Kecelakaan maut melibatkan dua unit truk terjadi di Jalan Raya Puncak, kawasan Desa Cibeureum, Kecamatan Cugenang, Kabupaten Cianjur pada Kamis (2/4/2026) pagi sekitar pukul 05.00 WIB.
Satu orang dilaporkan tewas dalam insiden yang diduga dipicu oleh rem blong tersebut. Berikut 5 fakta selengkapnya yang dirangkum detikJabar:
1. Ditabrak dari Belakang Saat Melintasi Turunan
Kecelakaan bermula saat truk bernopol F 8470 WR yang dikemudikan Suherlan (34) melaju pelan di kontur jalan menurun. Tiba-tiba, kendaraannya dihantam keras dari arah belakang oleh truk bernopol B 9072 CQD.
SCROLL TO CONTINUE WITH CONTENT
"Saya sedang melaju dengan kecepatan rendah, karena kan jalannya menurun. Tapi tiba-tiba dari arah belakang ada truk yang menabrak," ujar Suherlan.
2. Dua Truk Terperosok ke Parit
Akibat kerasnya benturan dari arah belakang, truk yang dikemudikan Suherlan hilang kendali hingga masuk ke selokan. Nahas, truk penabrak juga ikut terperosok dengan kondisi kabin yang hancur.
"Saking tidak tertahannya, jadi truk saya masuk ke parit. Begitu keluar dari mobil, truk yang menabrak bagian belakang juga masuk ke parit dengan kondisi bagian kemudian yang hancur," ujar dia.
3. Diduga Kuat Akibat Rem Blong
Dugaan sementara, truk penabrak mengalami disfungsi rem (rem blong). Suherlan menyebut ada saksi mata lain yang melihat kepulan asap dari area ban truk penabrak sebelum insiden terjadi.
"Tadi ada pengendara yang berhenti saat kecelakaan. Dan menjelaskan kalau ada asal dari bagian ban truk yang menabrak saya. Jadi diduga truk tersebut mengalami rem blong," kata dia.
4. Satu Sopir Tewas di Tempat
Kanit Gakkum Satlantas Polres Cianjur Iptu Regina Adrilla Setiawan mengonfirmasi adanya korban jiwa akibat kecelakaan tersebut. Pengemudi truk penabrak yang bernama Dede (56) meninggal dunia.
"Korban jiwa ada satu orang yakni pengemudi truk yang belakang. Kemudian satu orang luka-luka yaitu kernetnya. Untuk truk yang di depan tidak mengalami luka," kata dia.

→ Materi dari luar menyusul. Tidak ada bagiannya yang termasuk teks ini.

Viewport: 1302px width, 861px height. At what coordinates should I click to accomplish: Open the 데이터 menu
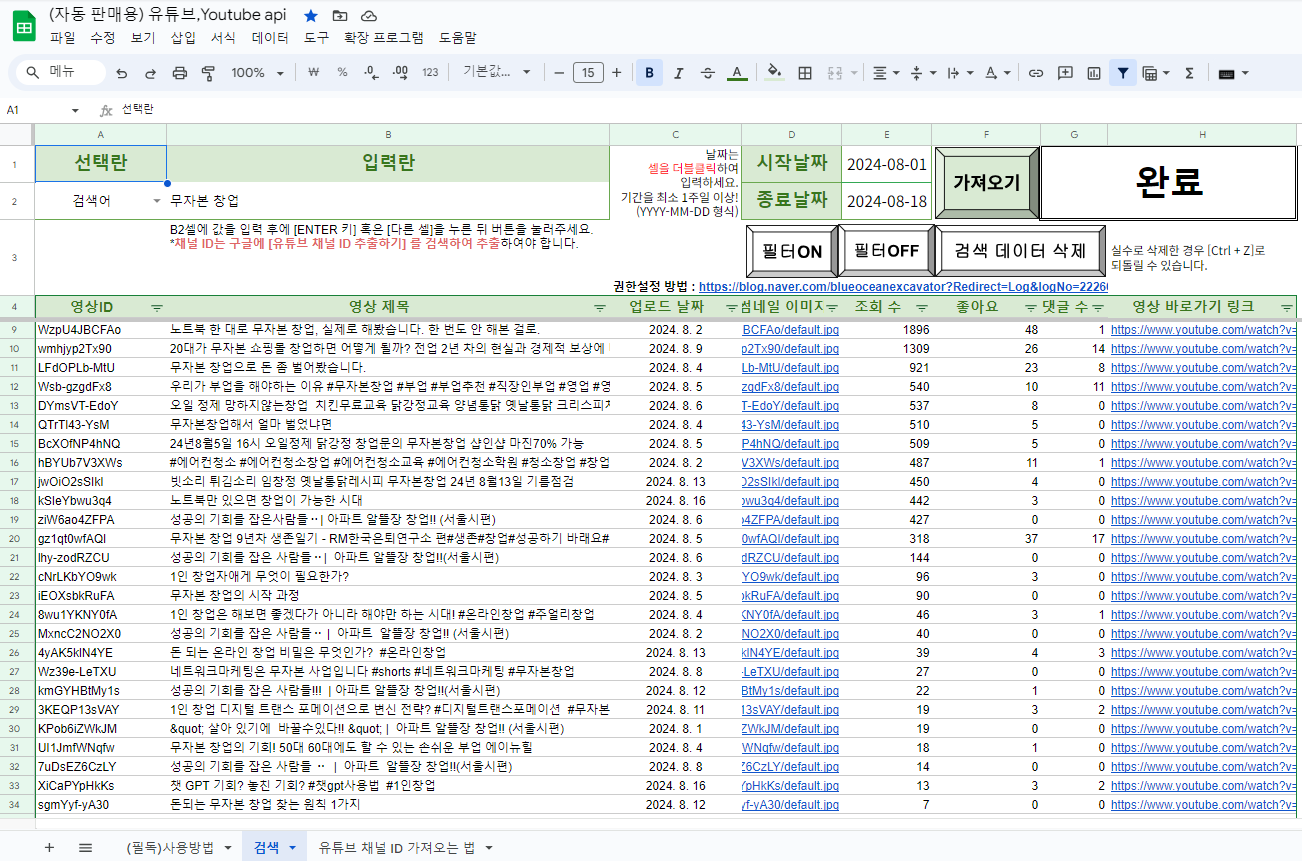(x=270, y=38)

5. Polisi Dalami Penyebab Kecelakaan
Saat ini, pihak kepolisian masih melakukan penyelidikan lebih lanjut untuk memastikan apakah kecelakaan maut ini murni karena faktor teknis kendaraan (rem blong) atau ada faktor human error.
"Untuk penyelidikan sementara, sopir tidak bisa mengendalikan laju kendaraannya. Tapi terkait faktor lainnya masih kami telusuri," pungkas Regina.